E o secretário de Defesa do Reino Unido, Ben Wallace, disse que o teste "mostra um desprezo total pela segurança, proteção e sustentabilidade do espaço".

"Os destroços resultantes deste teste permanecerão em órbita, colocando satélites e voos espaciais humanos em risco por muitos anos", acrescentou.

Análise por Jonathan Amos, correspondente de Ciências da BBC

É difícil não ver os testes de mísseis anti-satélite como uma forma de loucura.

É impossível controlar o campo de destroços que resulta de um impacto de alta velocidade. Milhares de fragmentos são produzidos. Alguns serão lançados para baixo em direção à Terra e fora de perigo, mas muitos também irão para altitudes mais elevadas, onde vão pertubar missões operacionais por anos no futuro - incluindo aquelas do estado-nação que realizou o teste.

O que os cosmonautas russos na estação espacial pensaram quando se abrigaram em sua cápsula Soyuz na manhã de segunda-feira, devido ao risco de que os fragmentos deste teste atingissem onde estavam?

O lixo espacial é uma situação que piora rapidamente. Sessenta e quatro anos de atividade acima de nossas cabeças resultaram em cerca de 1 milhão de objetos viajando descontrolados por lá na faixa de tamanho de 1 cm (0,4 pol.) a 10 cm.

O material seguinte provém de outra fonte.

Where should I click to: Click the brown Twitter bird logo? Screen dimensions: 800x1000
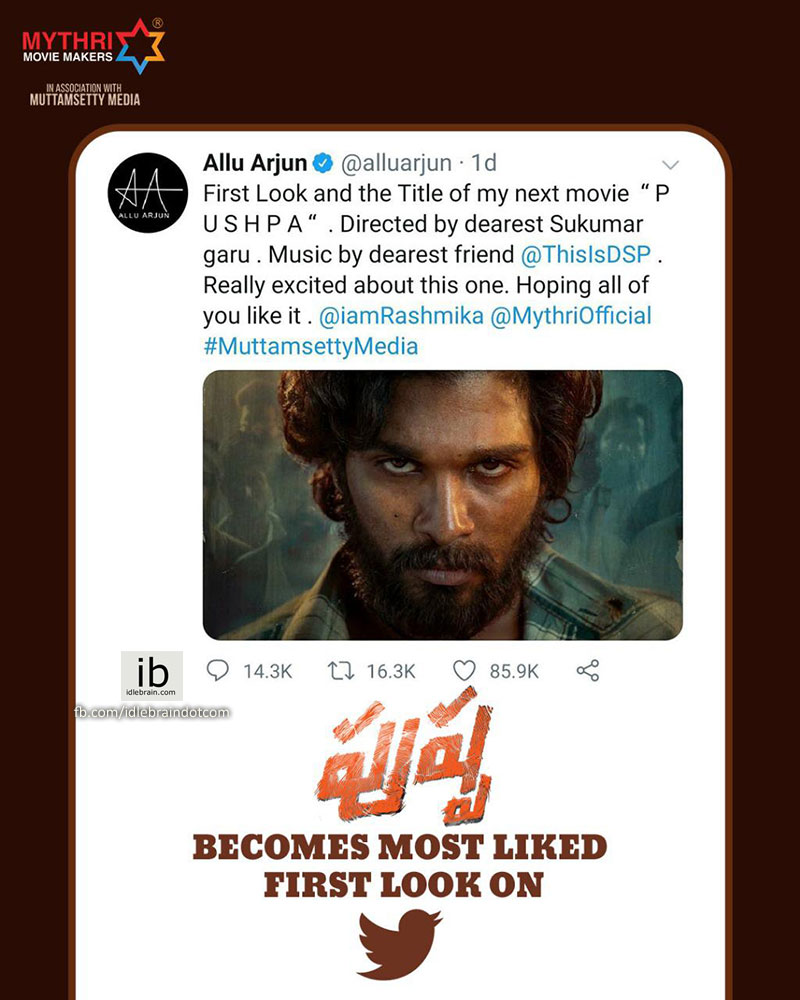point(400,944)
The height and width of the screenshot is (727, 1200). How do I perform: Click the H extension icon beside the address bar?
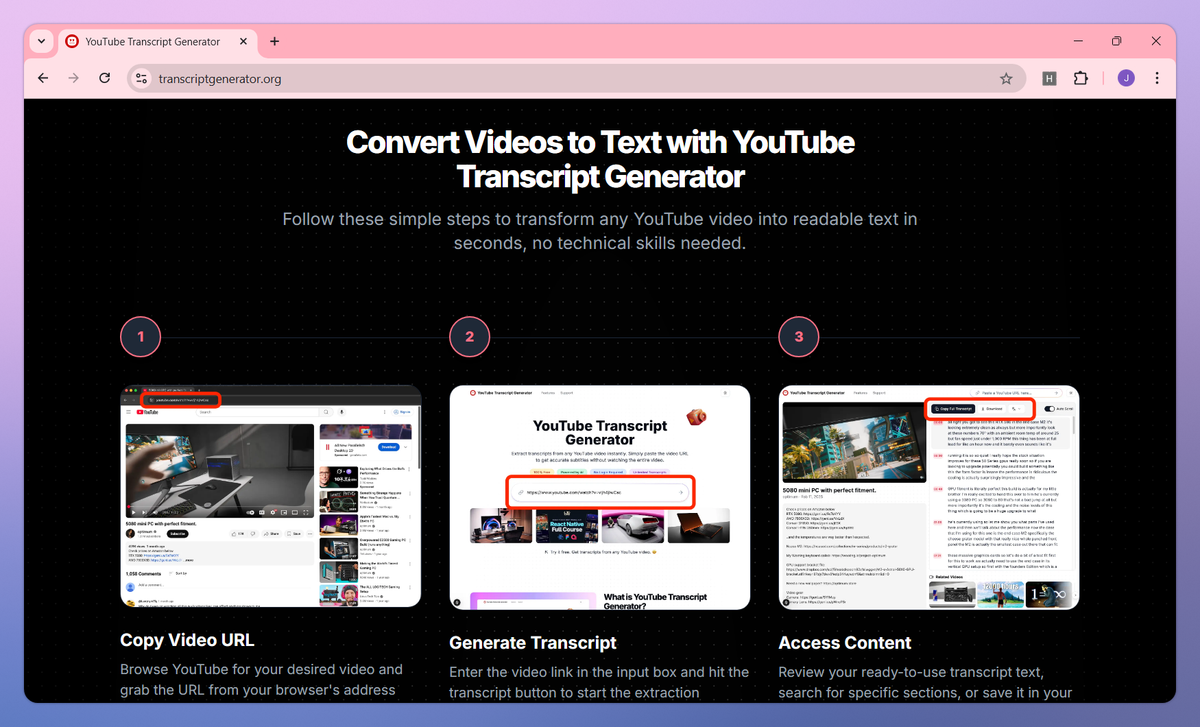pos(1049,77)
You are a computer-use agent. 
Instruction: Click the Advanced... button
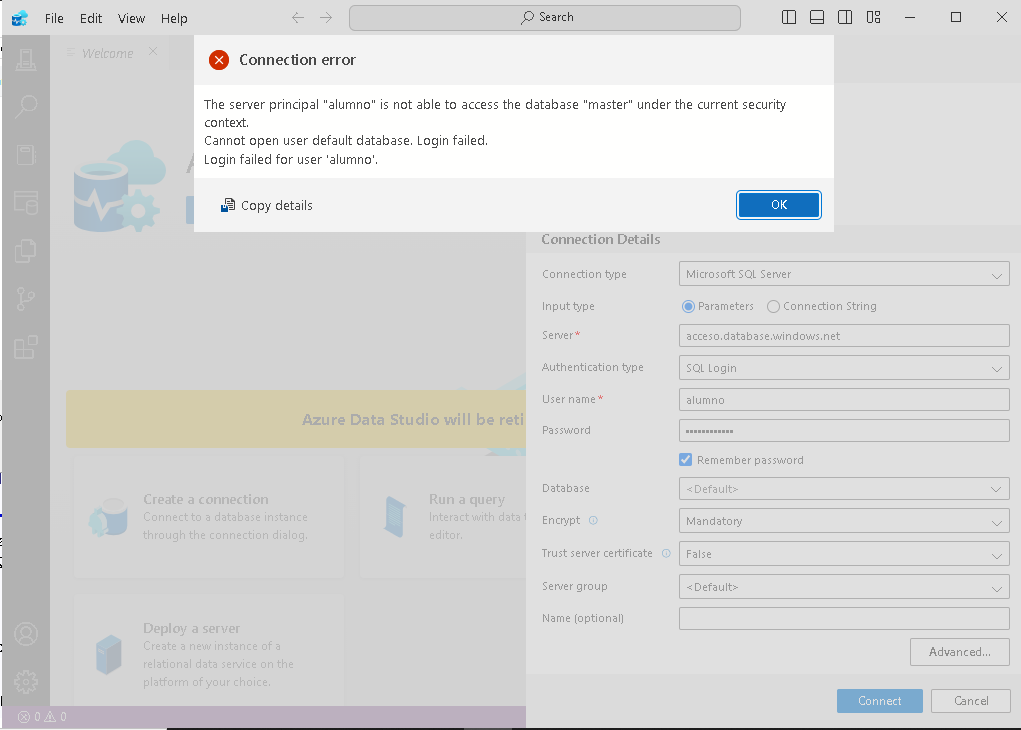[x=959, y=652]

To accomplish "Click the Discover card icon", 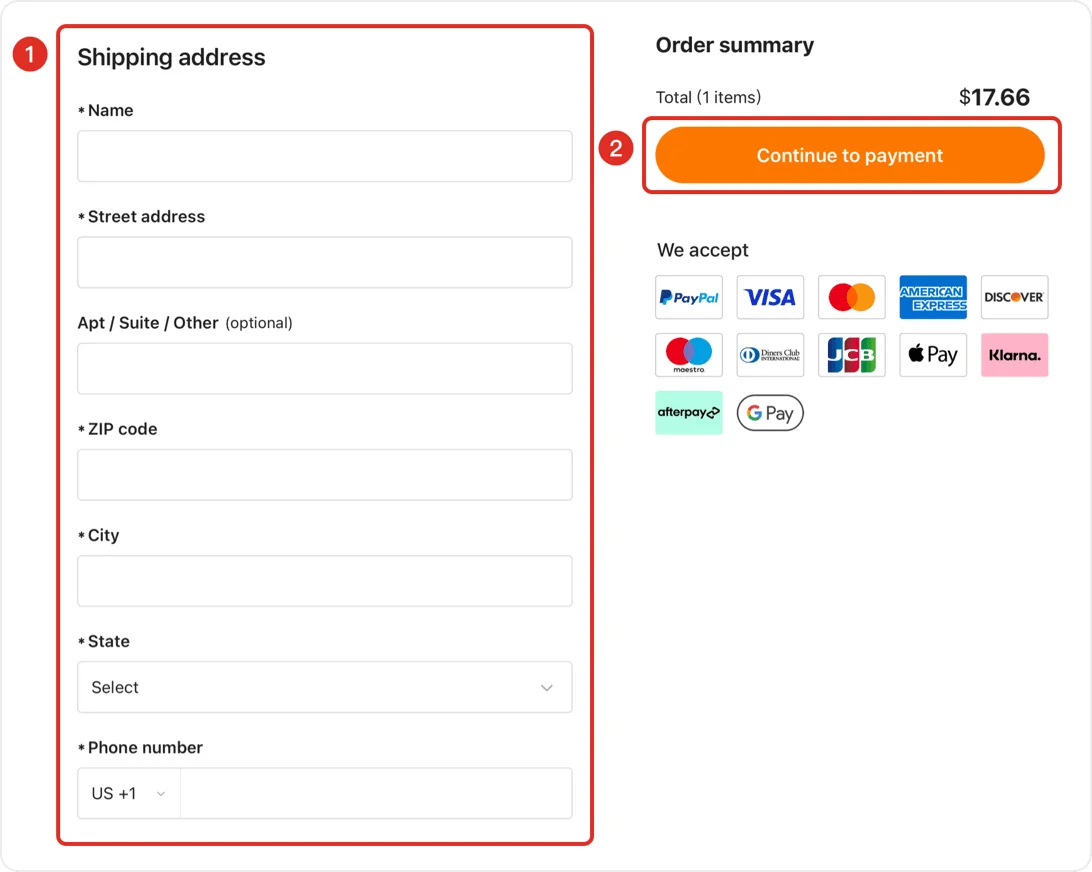I will click(1014, 297).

Um impacto de qualquer um desses poderia ser o fim da missão de um satélite de clima ou telecomunicações vital. As nações precisam limpar o ambiente espacial, não poluí-lo ainda mais.

Vários países têm a capacidade de lançar satélites ao espaço, incluindo os EUA, Rússia, China e Índia.

O teste de tais mísseis é raro, mas sempre atrai ampla condenação sempre que ocorre, porque polui o ambiente espacial para todos.

Quando a China destruiu um de seus satélites meteorológicos aposentados em 2007, ela criou mais de 2 mil fragmentos rastreáveis. Este material representava um perigo contínuo para as missões espaciais operacionais, principalmente as da própria China.

Brian Weeden, um especialista em consciência situacional do espaço, disse anteriormente que, se fosse confirmado que a Rússia havia conduzido um teste que colocava a ISS em perigo, a conduta teria sido "além de irresponsável".

A estação espacial ocupa uma concha orbital que outros operadores tentam manter longe de satélites, estejam funcionando ou aposentados.

No entanto, os astronautas estão cada vez mais tendo que tomar medidas de precaução quando fragmentos de velhos satélites e foguetes se aproximam.

A velocidade com que esse material se move significa que ele pode facilmente perfurar as paredes dos módulos da estação.

A precaução costuma envolver o fechamento de escotilhas entre os módulos e, como aconteceu na segunda-feira, a escalada nas cápsulas que levaram os astronautas até a estação. Esses veículos ficam presos à ISS durante todo o período de serviço das tripulações, caso haja a necessidade de uma fuga rápida por "barco salva-vidas".